As the world emerges from a pandemic and we attempt to renew some semblance of normality, we are forced to assess what we have achieved during the long periods of lockdown and isolation.
Rather than focus on the negative aspects of our privations, we should instead look forward, using the return to ordinary life as an opportunity to revisit our own health and wellbeing in general.
One of the many lessons we can all learn from the pandemic is that it pays to stay healthy. It’s a sad truth that systemic health and social inequality has contributed to the risk of getting sick and dying from COVID-19.
The COVID-19 pandemic has acted as a wake-up call. It’s been a reminder to us all of the importance to look after ourselves.
In a recent survey, 79 percent of respondents said they thought wellness was important with 42 percent believing it to be a top priority. Experts estimate the global wellness market to be worth more than $1.5 trillion, with an annual growth of 5 to 10 percent.
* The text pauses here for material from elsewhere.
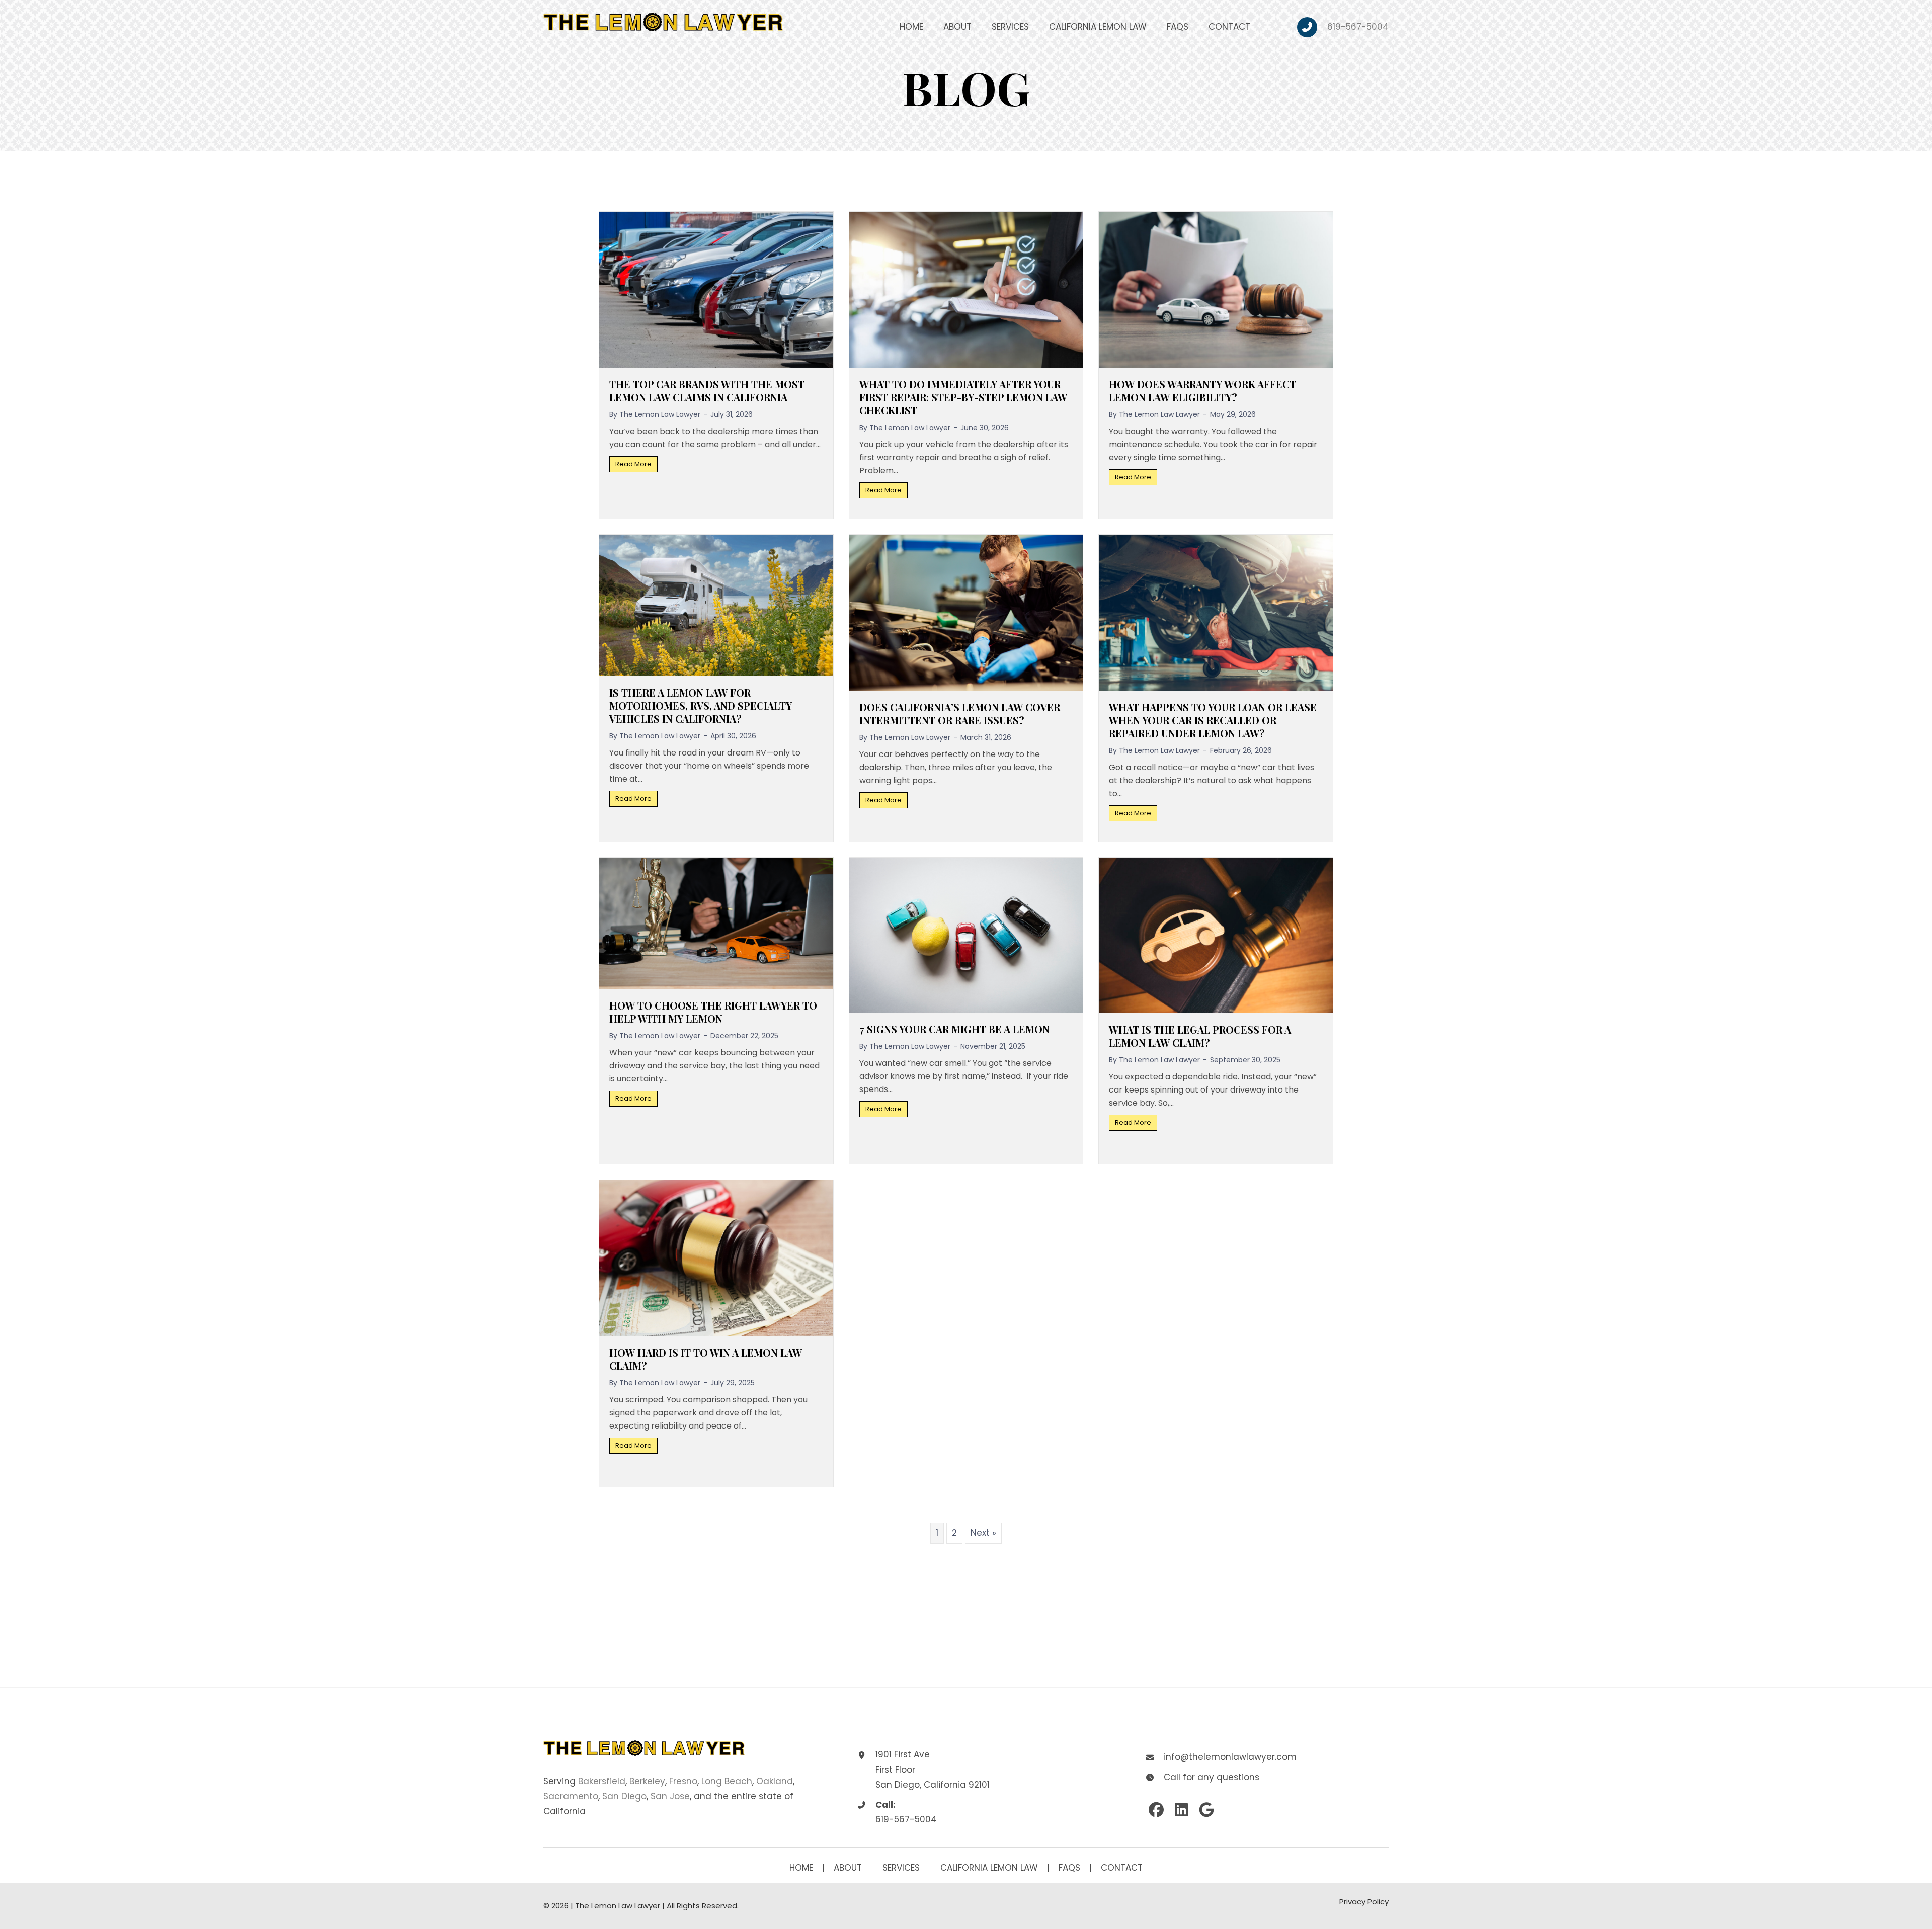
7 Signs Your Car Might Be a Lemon (954, 1029)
Before the coronavirus pandemic struck, health and wellness in the workplace were already top of mind for many CEOs. As recently as 2017, an article published by ASAE identified a link between employee participation in wellness programs and the CEO’s own participation.
As more people are receiving their COVID-19 vaccinations, our daily lives are opening up step by step. Rather than going ‘back to normal’ we now have an opportunity to redefine what we consider to be normal.
Effective vaccines will prevent many of us from getting physically sick or even losing our lives from COVID-19. But what about the effects on our mental health?